A quick note on NACLs versus Security Groups: Security Groups are your first line of defense at the instance level. NACLs operate at the subnet boundary. Think of Security Groups as the lock on your apartment door and NACLs as the security desk in the building lobby. Both matter, but they catch different threats at different points.
🔒 Architect Tip: If traffic is blocked by a Network ACL, it never reaches your EC2 instance. Security Groups don’t even get a chance to evaluate it. Always check NACLs first when troubleshooting connectivity issues.
The most common mistake I see beginners make? They configure Security Groups, test their application, everything works, and they never touch NACLs. Then months later, someone adds a NACL rule for a compliance requirement, and suddenly traffic breaks in ways that make no sense if you’re only looking at Security Groups.
Lab Overview
In this hands-on AWS networking lab, you’ll build and intentionally misconfigure Network ACL rules to understand exactly how traffic gets blocked at the subnet level. You’ll enable VPC Flow Logs and learn to read the ACCEPT and REJECT entries that tell you precisely what’s happening to your packets.

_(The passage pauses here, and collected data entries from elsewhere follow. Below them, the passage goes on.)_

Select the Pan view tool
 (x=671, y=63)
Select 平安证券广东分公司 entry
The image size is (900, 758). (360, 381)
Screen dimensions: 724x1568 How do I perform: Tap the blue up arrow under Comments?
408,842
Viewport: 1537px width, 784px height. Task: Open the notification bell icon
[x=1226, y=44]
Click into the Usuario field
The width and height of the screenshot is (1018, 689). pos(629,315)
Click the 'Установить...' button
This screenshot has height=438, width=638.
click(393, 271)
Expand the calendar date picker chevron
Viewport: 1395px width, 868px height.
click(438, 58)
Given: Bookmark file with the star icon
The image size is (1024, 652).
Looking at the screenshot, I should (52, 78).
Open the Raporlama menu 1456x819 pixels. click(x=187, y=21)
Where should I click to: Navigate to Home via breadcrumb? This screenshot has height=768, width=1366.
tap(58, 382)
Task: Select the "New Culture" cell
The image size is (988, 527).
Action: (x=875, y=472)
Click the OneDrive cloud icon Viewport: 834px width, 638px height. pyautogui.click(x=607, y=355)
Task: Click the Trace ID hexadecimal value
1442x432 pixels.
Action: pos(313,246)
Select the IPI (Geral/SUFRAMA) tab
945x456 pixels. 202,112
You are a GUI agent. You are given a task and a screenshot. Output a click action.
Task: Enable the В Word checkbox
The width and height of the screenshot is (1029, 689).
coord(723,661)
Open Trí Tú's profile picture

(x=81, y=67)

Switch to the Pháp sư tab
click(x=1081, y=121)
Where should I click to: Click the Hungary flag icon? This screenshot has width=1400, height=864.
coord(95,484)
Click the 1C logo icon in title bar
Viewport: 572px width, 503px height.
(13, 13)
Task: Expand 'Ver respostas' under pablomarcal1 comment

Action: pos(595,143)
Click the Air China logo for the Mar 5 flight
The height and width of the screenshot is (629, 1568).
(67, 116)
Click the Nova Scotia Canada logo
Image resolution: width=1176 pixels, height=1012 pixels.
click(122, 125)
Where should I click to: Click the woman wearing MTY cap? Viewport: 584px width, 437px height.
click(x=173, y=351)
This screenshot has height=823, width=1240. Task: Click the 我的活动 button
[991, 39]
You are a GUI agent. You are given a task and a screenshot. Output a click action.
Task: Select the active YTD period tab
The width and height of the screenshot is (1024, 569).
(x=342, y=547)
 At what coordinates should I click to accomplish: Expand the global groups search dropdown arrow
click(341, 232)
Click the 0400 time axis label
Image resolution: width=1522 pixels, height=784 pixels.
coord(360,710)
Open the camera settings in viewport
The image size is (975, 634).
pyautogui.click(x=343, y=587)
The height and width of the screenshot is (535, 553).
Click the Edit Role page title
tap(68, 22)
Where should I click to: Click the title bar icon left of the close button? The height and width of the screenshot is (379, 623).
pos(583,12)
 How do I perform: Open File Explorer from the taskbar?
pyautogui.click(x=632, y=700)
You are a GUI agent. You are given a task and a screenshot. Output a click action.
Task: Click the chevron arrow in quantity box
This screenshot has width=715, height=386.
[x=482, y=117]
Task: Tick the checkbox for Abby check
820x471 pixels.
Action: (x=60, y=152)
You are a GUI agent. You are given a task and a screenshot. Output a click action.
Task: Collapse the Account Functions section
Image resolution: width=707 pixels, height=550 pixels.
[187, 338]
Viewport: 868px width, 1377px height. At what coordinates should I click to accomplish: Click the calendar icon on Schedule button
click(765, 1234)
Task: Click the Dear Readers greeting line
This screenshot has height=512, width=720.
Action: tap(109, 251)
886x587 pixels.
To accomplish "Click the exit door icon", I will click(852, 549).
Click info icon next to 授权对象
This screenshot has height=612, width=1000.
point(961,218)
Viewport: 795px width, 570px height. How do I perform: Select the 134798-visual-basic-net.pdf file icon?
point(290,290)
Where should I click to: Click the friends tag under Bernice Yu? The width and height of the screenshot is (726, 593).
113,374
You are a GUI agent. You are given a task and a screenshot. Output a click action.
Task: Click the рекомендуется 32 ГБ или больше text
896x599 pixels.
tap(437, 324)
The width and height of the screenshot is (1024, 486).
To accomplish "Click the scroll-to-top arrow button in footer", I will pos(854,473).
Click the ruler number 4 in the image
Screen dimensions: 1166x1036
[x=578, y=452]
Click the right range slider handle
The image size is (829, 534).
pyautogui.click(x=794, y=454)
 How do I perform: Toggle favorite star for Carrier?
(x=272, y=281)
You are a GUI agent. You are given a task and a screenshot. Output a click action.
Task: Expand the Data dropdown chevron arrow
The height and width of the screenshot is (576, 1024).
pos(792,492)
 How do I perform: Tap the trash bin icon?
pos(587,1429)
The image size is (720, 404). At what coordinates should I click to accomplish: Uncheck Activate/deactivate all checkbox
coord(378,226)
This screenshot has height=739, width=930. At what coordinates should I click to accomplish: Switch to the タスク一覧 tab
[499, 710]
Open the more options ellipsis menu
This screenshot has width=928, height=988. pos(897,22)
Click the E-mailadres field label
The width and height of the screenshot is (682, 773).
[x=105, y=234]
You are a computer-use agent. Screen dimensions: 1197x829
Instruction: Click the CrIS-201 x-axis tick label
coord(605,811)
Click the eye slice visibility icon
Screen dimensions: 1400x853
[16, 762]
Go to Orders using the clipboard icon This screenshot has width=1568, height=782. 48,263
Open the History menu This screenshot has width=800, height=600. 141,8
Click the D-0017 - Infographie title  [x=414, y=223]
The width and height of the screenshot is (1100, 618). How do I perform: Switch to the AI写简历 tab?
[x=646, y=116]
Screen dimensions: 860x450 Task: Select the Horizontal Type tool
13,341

By the end of this step-by-step AWS tutorial, you’ll have practical skills in creating DENY rules with proper rule numbering, understanding why stateless filtering requires matching inbound and outbound rules, using VPC Flow Logs to diagnose blocked traffic, and recognizing the difference between NACL blocks and Security Group blocks.
These skills matter in production. During security audits, you’ll need to demonstrate defense-in-depth with both NACLs and Security Groups. When implementing zero-trust architectures, NACLs provide subnet-level isolation that Security Groups alone cannot achieve. And when traffic mysteriously stops flowing, Flow Logs become your best friend for root cause analysis.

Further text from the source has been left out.